Collected data:
+++

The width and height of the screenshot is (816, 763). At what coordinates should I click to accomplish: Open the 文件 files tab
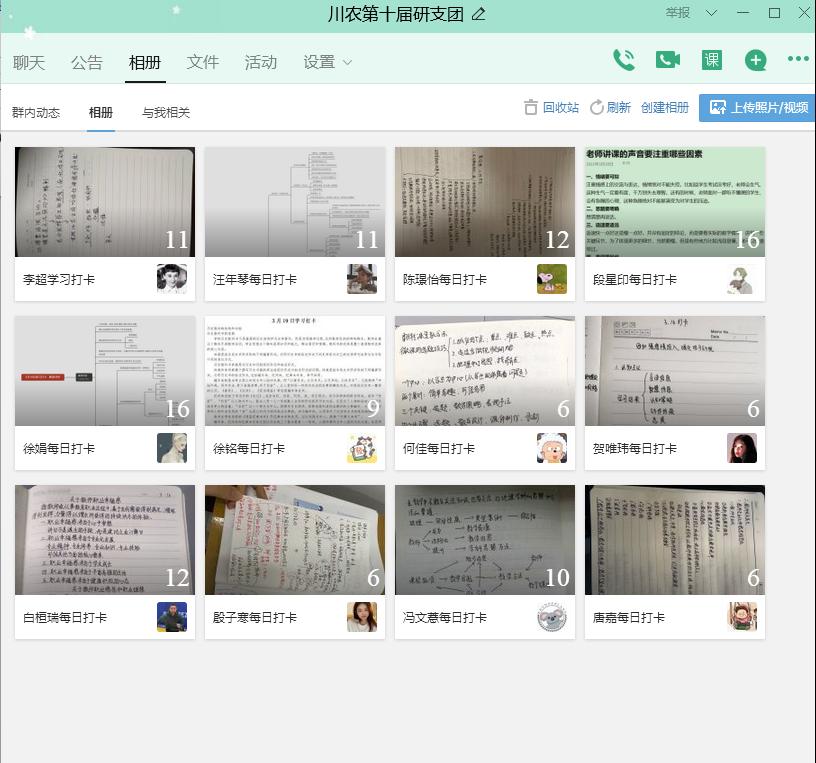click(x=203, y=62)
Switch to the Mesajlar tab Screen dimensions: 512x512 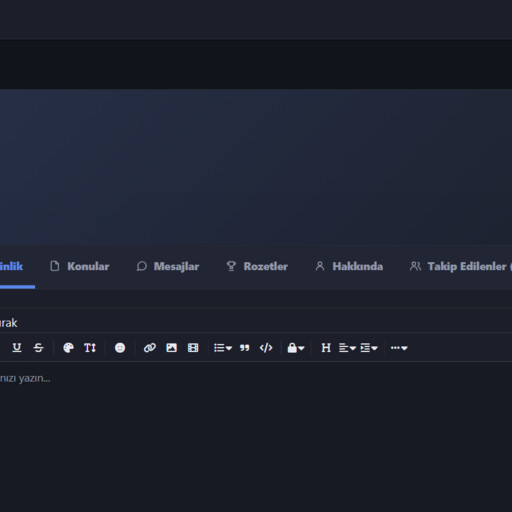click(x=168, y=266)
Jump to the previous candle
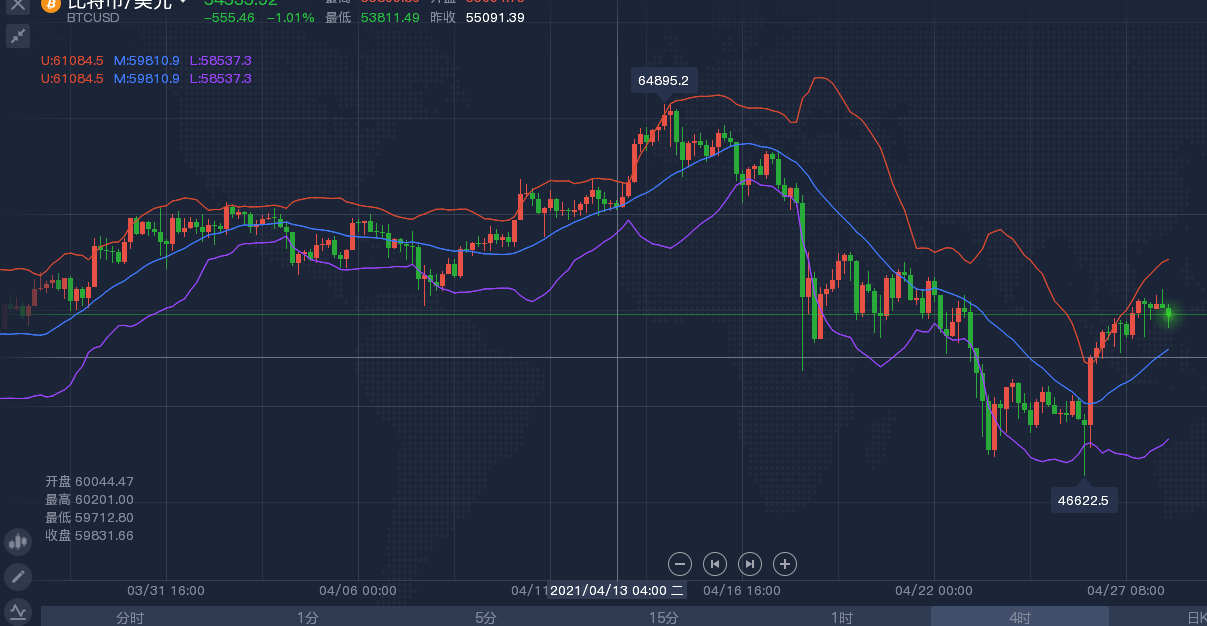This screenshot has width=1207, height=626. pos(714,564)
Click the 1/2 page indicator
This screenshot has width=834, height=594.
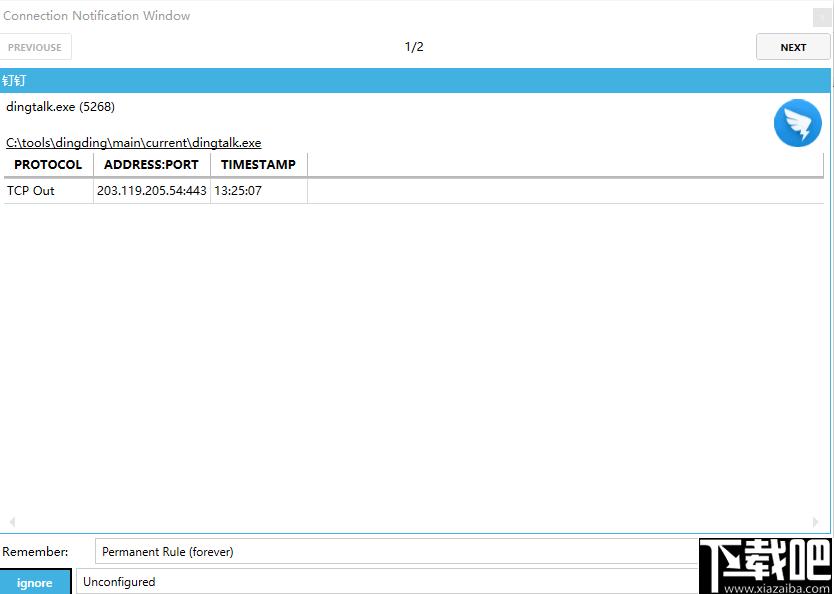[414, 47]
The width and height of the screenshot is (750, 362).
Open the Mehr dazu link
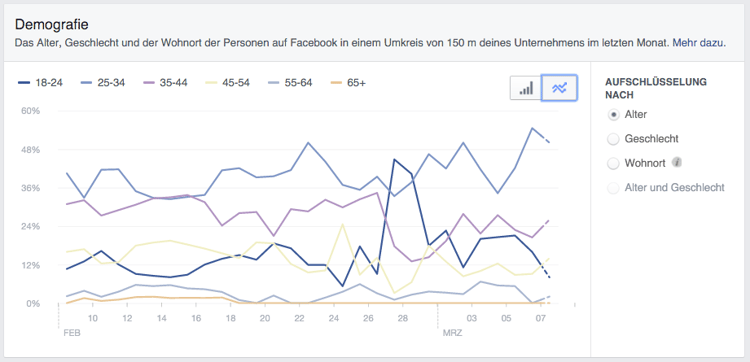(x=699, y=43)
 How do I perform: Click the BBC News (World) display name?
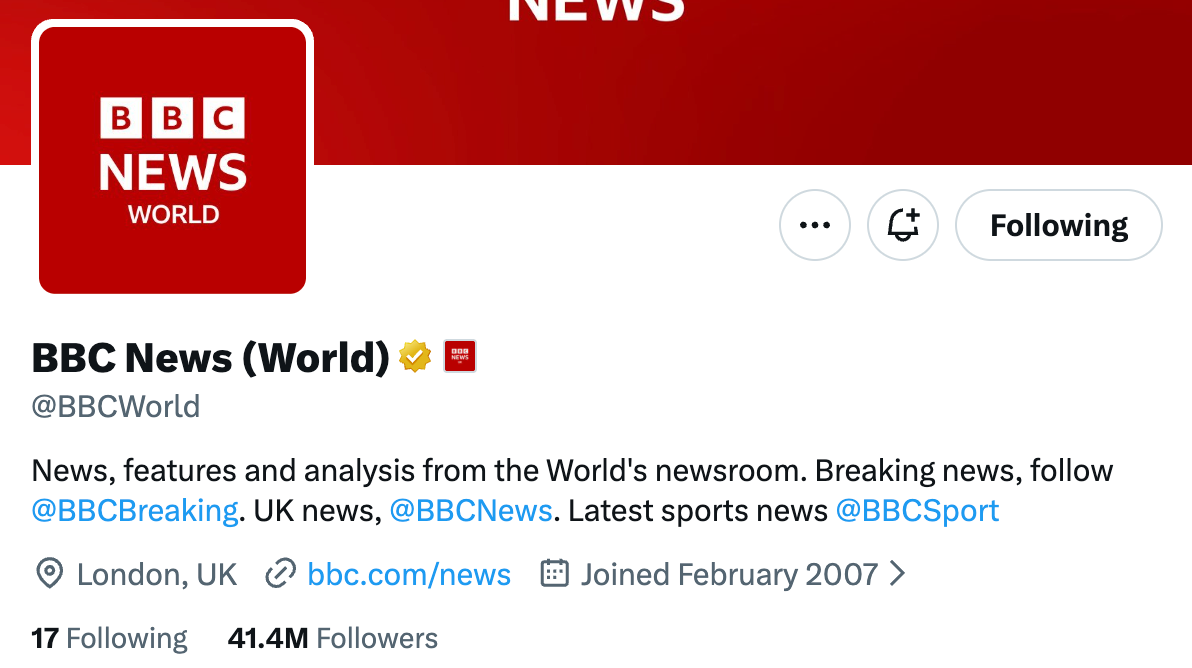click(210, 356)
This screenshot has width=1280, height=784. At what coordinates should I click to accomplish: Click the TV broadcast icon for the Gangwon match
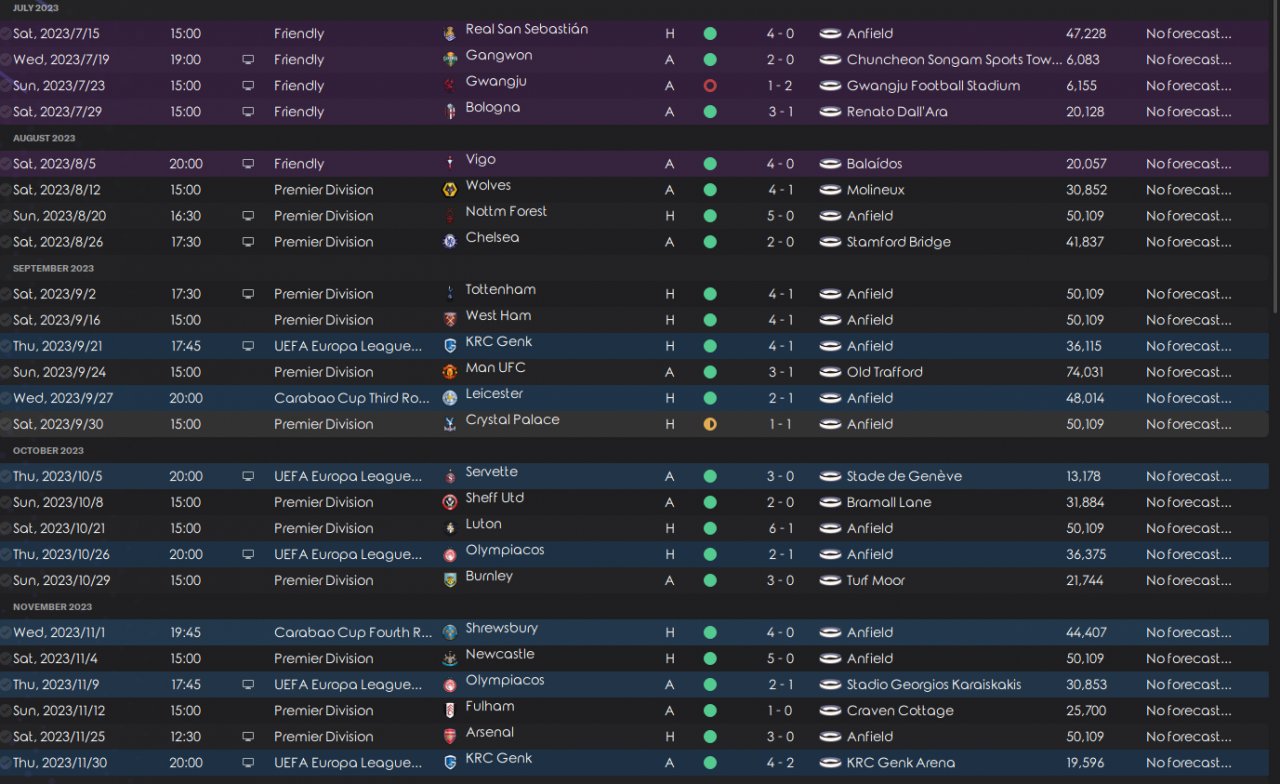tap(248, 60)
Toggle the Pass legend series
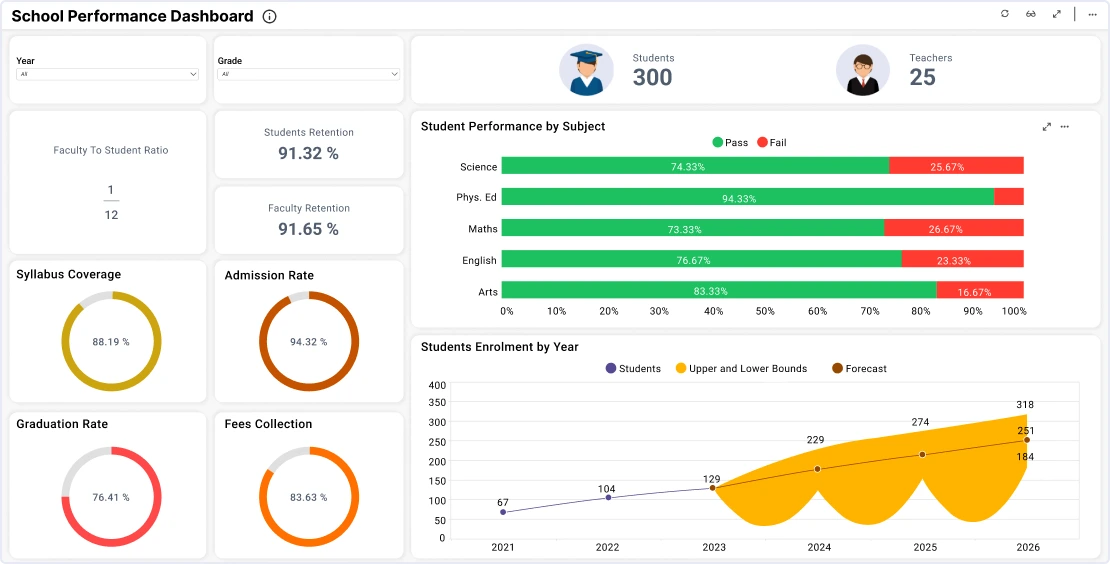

+++

### EXERCISE REQUIREMENTS
An answer containing only the lines from the one holding "The width and height of the screenshot is (750, 362)." through the close of the entries above, reproduced exactly and stripped of pictures, is expected.

### YOUR SOLUTION
The width and height of the screenshot is (750, 362).
Open the Mehr dazu link
(x=699, y=43)
 How do I perform: Click the BBC News (World) display name?
click(210, 356)
This screenshot has width=1280, height=784. At what coordinates should I click to accomplish: Click the TV broadcast icon for the Gangwon match
tap(248, 60)
Toggle the Pass legend series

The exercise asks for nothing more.